Since his death, Yuan Shikai has been one of the most controversial historical figures in modern China. For a long time, almost all the orthodox propaganda and scholarly works in both the Republican and the People's Republican periods have consistently portrayed Yuan Shikai as traitor, reactionary, or national thief. Despite the recent revisionist studies in both China and the West that attempt to correct some of the stereotyped misperceptions about Yuan Shikai's betrayal in the 1898 reform, brutality in suppressing the Boxers' Uprising, opportunism in the late Qing, and his usurpation in 1915, a comprehensive and serious study on Yuan Shikai has yet to have been undertaken. Thanks to the newly released personal documents and correspondence of Yuan Shikai, Patrick Shan is able to take a new look at Yuan and write this book. In his book, Shan provide readers with a powerful and mostly convincing reappraisal of Yuan based on both primary sources with due attention to traditional and revisionist scholarship. It will surely be a significant addition to the study of Yuan Shikai as well as modern China in the years to come.

Shan makes numerous contributions in this outstanding book. To cite a few, Shan has detailed Yuan's role in protecting Qing sovereign status in Korea by blocking the Korean government from using nationalist labels such as "Great Korea," by detailing Yuan's military training in Xiaozhan, and recounting his tackling the Italian concession in Tianjin. Contrary to the prominent assumption that Duan Qirui was Yuan's confidant, Shan shows evidence that Yuan had tried to curtail Duan's military power by appointing him as the Minister of the Department of the Army and chairman of the Board of Generals in 1914. In his conclusion, Shan gives fresh stories about Mao's decision to protect Yuan's tomb in the Cultural Revolution.

Shan's book contains twelve chapters that highlight the most critical periods of Yuan's career and life. The first two chapters discuss the rise of Yuan's family and Yuan's early life, including his struggles with the civil service examination, an eternal but failed dream of Yuan. The third chapter talks about Yuan's military experience in Korea in which Yuan's strong family connections, his excellent personal discipline and talent, and the support of higher-ranking officials helped him climb swiftly up the power ladder. After returning to China in the wake of a humiliating loss to Japan, Yuan was assigned by the court and his patron Li Hongzhang to train a new army at Xiaozhan. In this chapter, Shan argues that the new army laid the foundation for Yuan's power base from the turbulent years in the late Qing to the early [End Page 137] Republic. The negative image of being a traitor during the 1898 reform seems to have been indelible among Chinese.
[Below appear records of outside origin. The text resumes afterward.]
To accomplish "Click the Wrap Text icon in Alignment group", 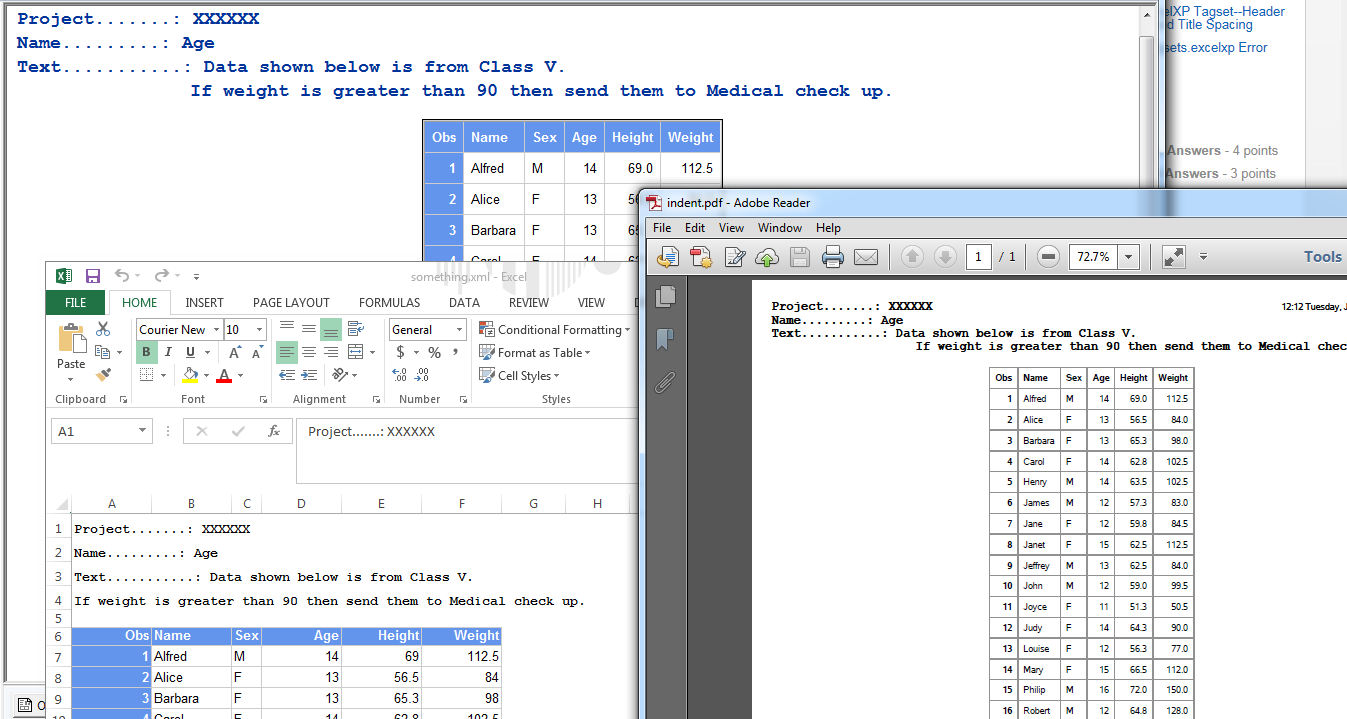I will (x=355, y=329).
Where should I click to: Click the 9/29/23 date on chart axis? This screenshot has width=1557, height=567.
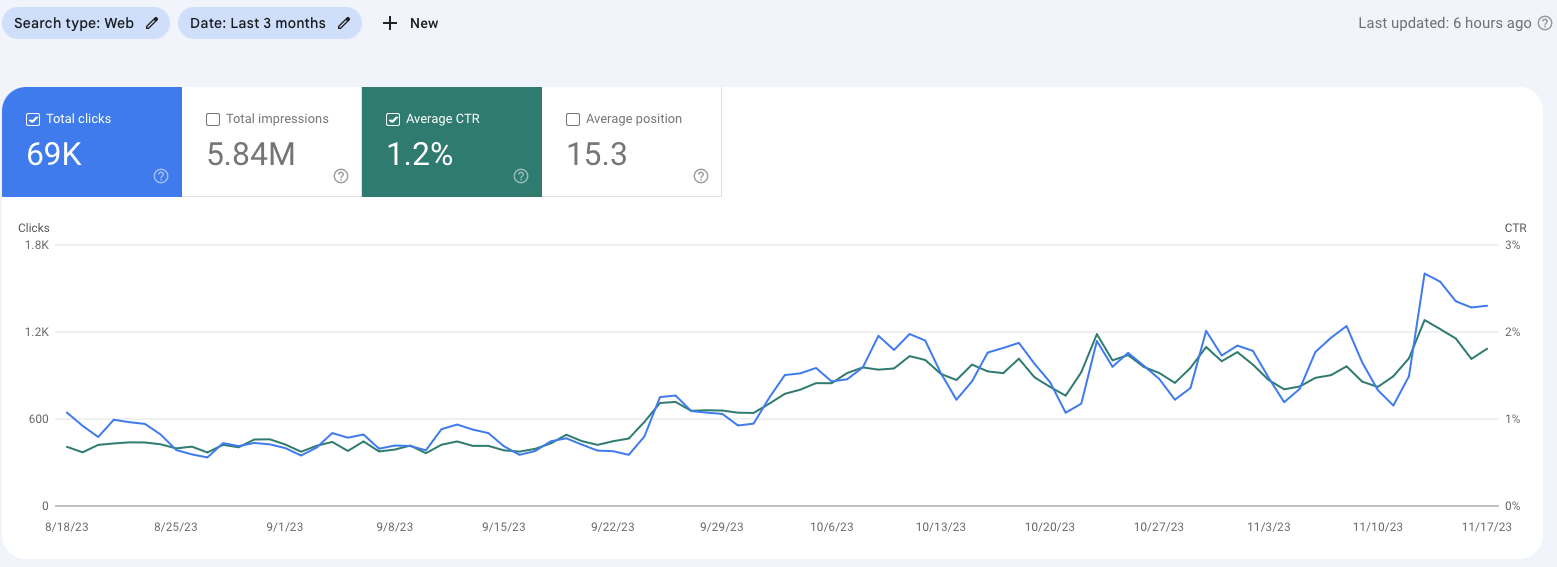pos(721,527)
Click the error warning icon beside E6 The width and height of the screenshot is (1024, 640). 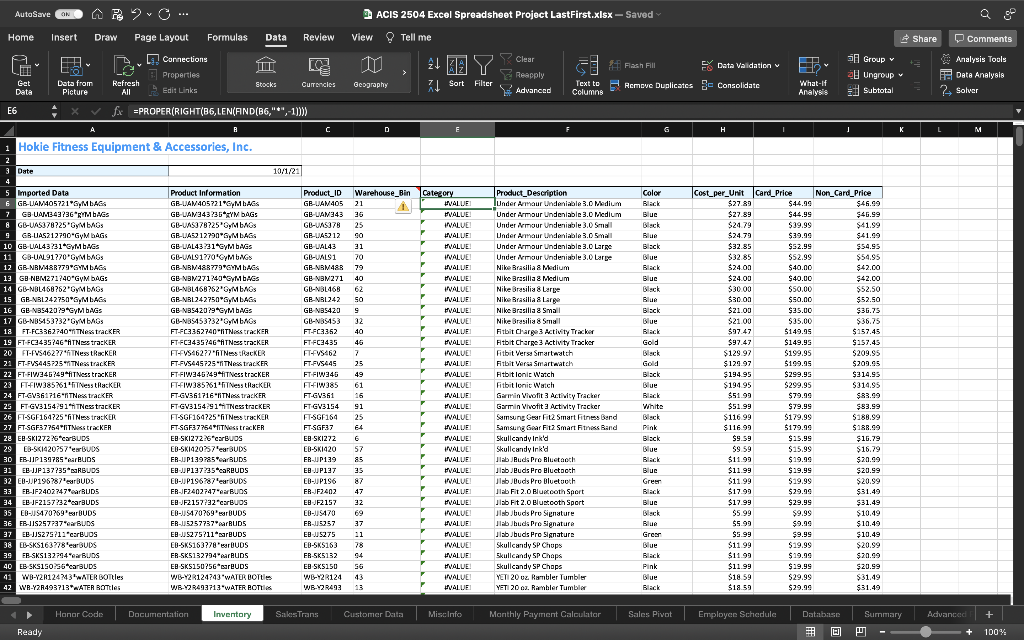pyautogui.click(x=403, y=206)

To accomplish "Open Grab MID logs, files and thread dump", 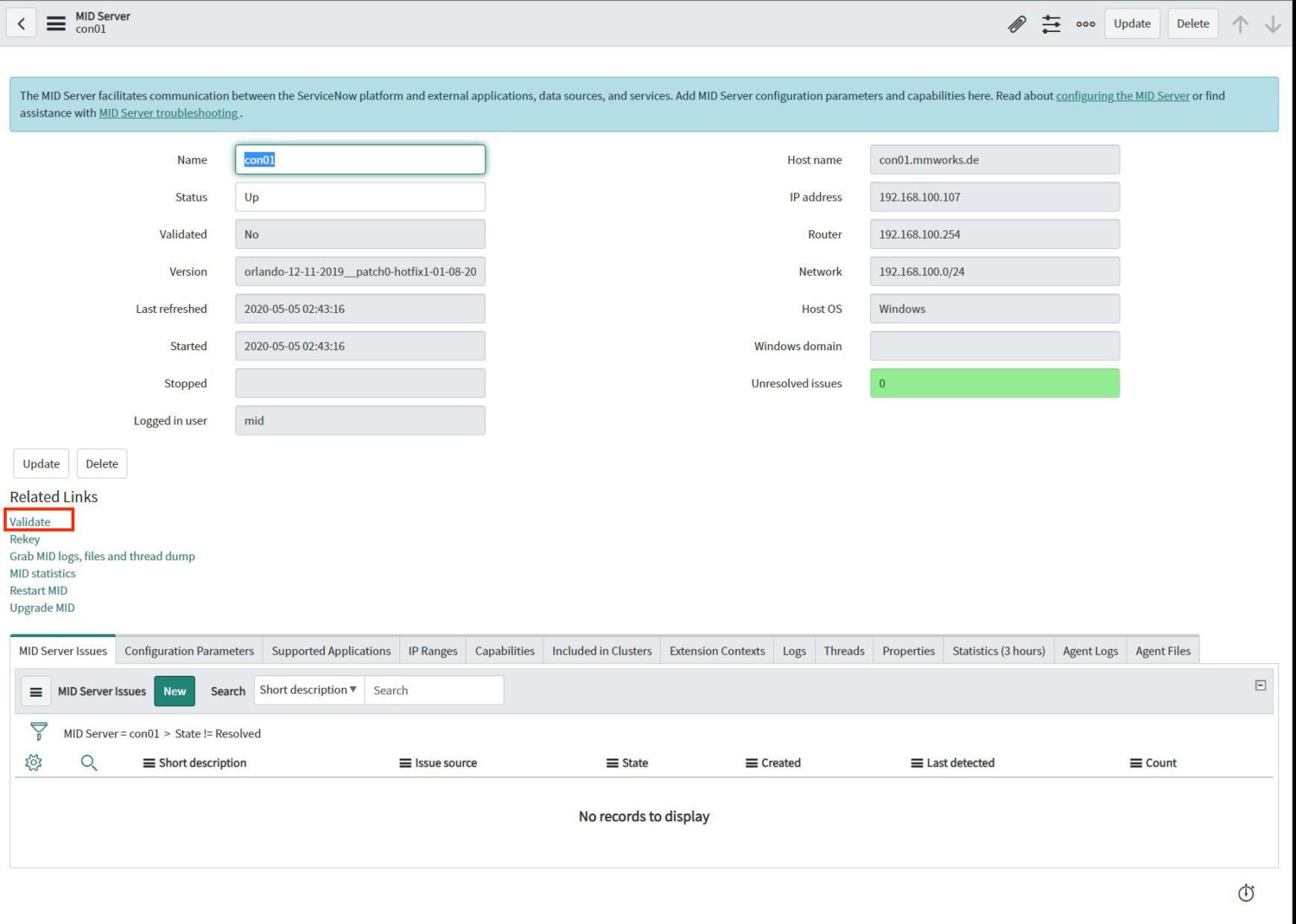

But Shan asserts that Yuan in nature was a reformer just like Kang Youwei and Liang Qichao. Yuan not only helped found the Strengthen Leaning Society but also participated in it at times (p. 78). Kang voiced a high regard for Yuan and believed that Yuan, probably the only reform-minded military officer Kang could trust, was able to assist the reformers when in need. The key difference between Yuan and Kang, as Shan notes, was that Yuan was relatively conservative while Kang was more radical and sought to "found a parliamentary system." In the meantime, Yuan also carefully maintained cordial relations with Ronglu, a Manchu noble. Shan questions Yuan's betrayal of Tan Sitong and the reformers and believes that Yuan has been wrongly faulted because empress dowager Cixi cracked down on the "coup" before Yuan's alleged report to Ronglu (p. 84).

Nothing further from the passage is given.